Travailler plus pour gagner plus. Ce slogan est exploité largement par les médias et le monde politique. Pourtant, en y regardant de plus près, la réalité est beaucoup plus contrastée.
Il convient de corriger les discours pour avoir une vision plus juste de la question du temps de travail. Il faut distinguer la durée légale et la durée effective. Les chiffres d’Eurostat montrent que la durée effective est plutôt plus élevée en France qu’ailleurs. C’est la répartition des heures sur les actifs qui diffère d’un pays à l’autre. Par exemple aux Pays-Bas, le temps partiel est très développé, même chez les cadres.
Pour autant, y a-t-il un potentiel supplémentaire de travail en France ?
Si on regarde les temps de déplacements pour aller au travail, il est certain que la marge de manoeuvre est énorme. Les difficultés de se loger près de son travail à un prix convenable obligent une partie des actifs à consacrer parfois jusqu’à 3h de transports par jour, soit plus de 35% du temps de présence sur le lieu de travail. Or notre urbanisme est conçu pour le déplacement individuel en voiture, ce qui enferme les ménages dans un véritable piège à une époque où la mobilité professionnelle est forte. Non seulement, c’est un non sens économique car coûteux pour les ménages, mais c’est aussi un non sens environnemental. En effet un simple calcul sur un tableur montre que c’est un manque à gagner de plusieurs dizaines de milliers d’Euros sur 30 ans. La situation se complique doublement pour les couples.

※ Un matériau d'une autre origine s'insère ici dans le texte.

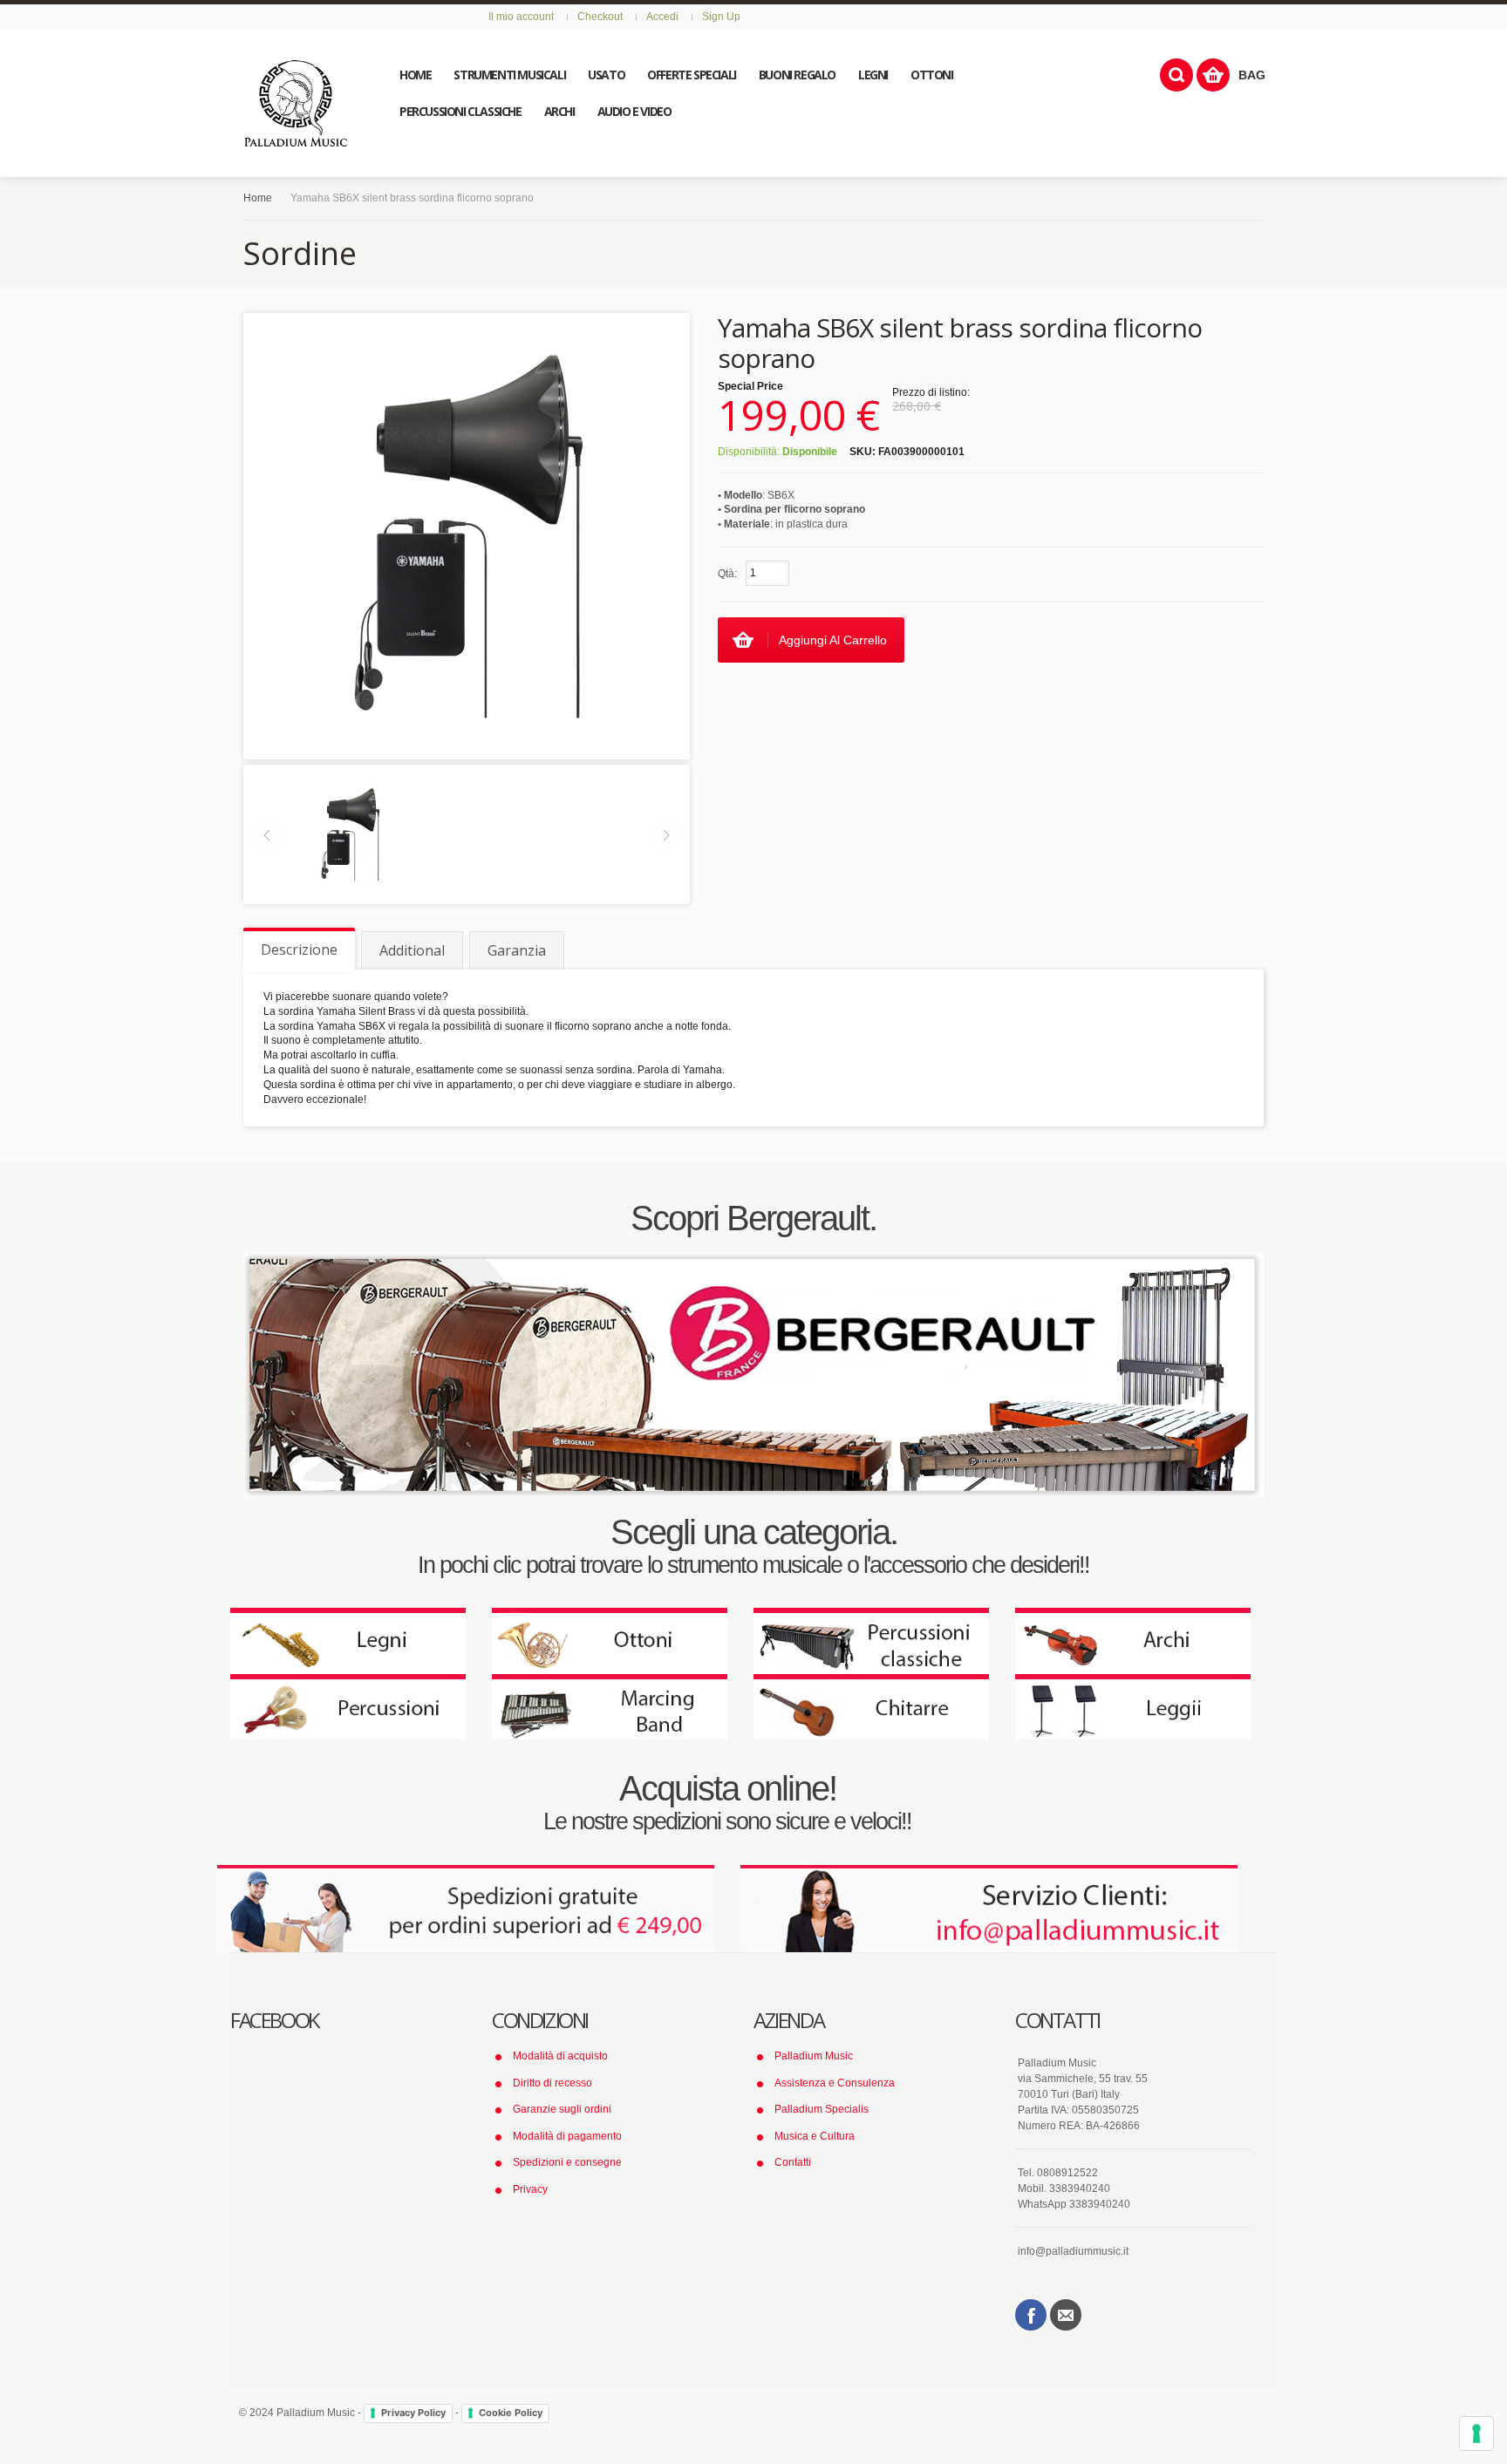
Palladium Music (813, 2056)
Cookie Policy (510, 2412)
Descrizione (299, 949)
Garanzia (517, 950)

Cette situation est aussi un non sens macroéconomique car elle pèse sur la réserve de puissance que nous aurions pour travailler plus, sans forcément rendre la vie quotidienne plus difficile. Si on consacrait la moitié du temps de trajet gaspillé à travailler plus, et l’autre moitié aux autres temps de la vie, notre compétitivité économique exploserait dans le bon sens. En sus, sur le plan national, la difficulté de se déplacer aux heures de pointe oblige les pouvoirs publics à surdimensionner le réseau routier pour faire passer ces flux de pointe. Il y a là aussi un énorme gaspillage pesant sur la compétitivité économique d’un territoire. Le temps passé dans une voiture est non productif dans la majeure partie des cas.
Les outils pour organiser les mobilités existent, ils s’appellent les plans de déplacements entreprises dont STMICROELECTRONICS à Grenoble est l’exemple le plus ancien.
Autre exemple: la faculté de droit de Rouen a été installée au centre ville pour rapprocher les activités des étudiants. L'absence de plans de déplacements aboutit aujourd'hui à ce que les étudiants réclament un parking, ce qui pose bien évidemment des problèmes de pression foncière. La municipalité est débordée et doit faire face à un mécontentement grandissant.
Un outil moins connu, mais tout aussi efficace est la mise en place des bureaux des temps. La plus belle réussite est la maison du temps et de la mobilité de Belfort. Les bureaux des temps ont pour intérêt de cartographier grâce aux systèmes d’information géographique les temps de la ville afin de synchroniser les transports sur d’autres activités par exemple.
Regardons un cas concret montrant l’utilité des bureaux des temps. Au parc des expositions de Villepinte, lors du Midest, salon mondial de la sous-traitance, il y avait simultanément 2 autres salons fermant à la même heure, déversant des milliers de voitures en même temps sur les bretelles d’accès aux autoroutes A104, A1, A86. Le résultat est 2 heures de trajet pour faire quelques kilomètres sur des parcours autoroutiers. Un simple décalage d’horaires est susceptible de limiter la casse.
Un autre outil simplissime serait de passer une vitesse sur le développement du télétravail pour les activités tertiaires. Les entreprises ont tout à gagner à développer ce thème. Les outils informatiques sont au point pour réaliser cela.
L’efficacité économique passe aussi et surtout par le management des mobilités et une meilleure organisation sociale. Les outils existent. C’est à l’état de créer les conditions pour que le management des mobilités soit un enjeu national.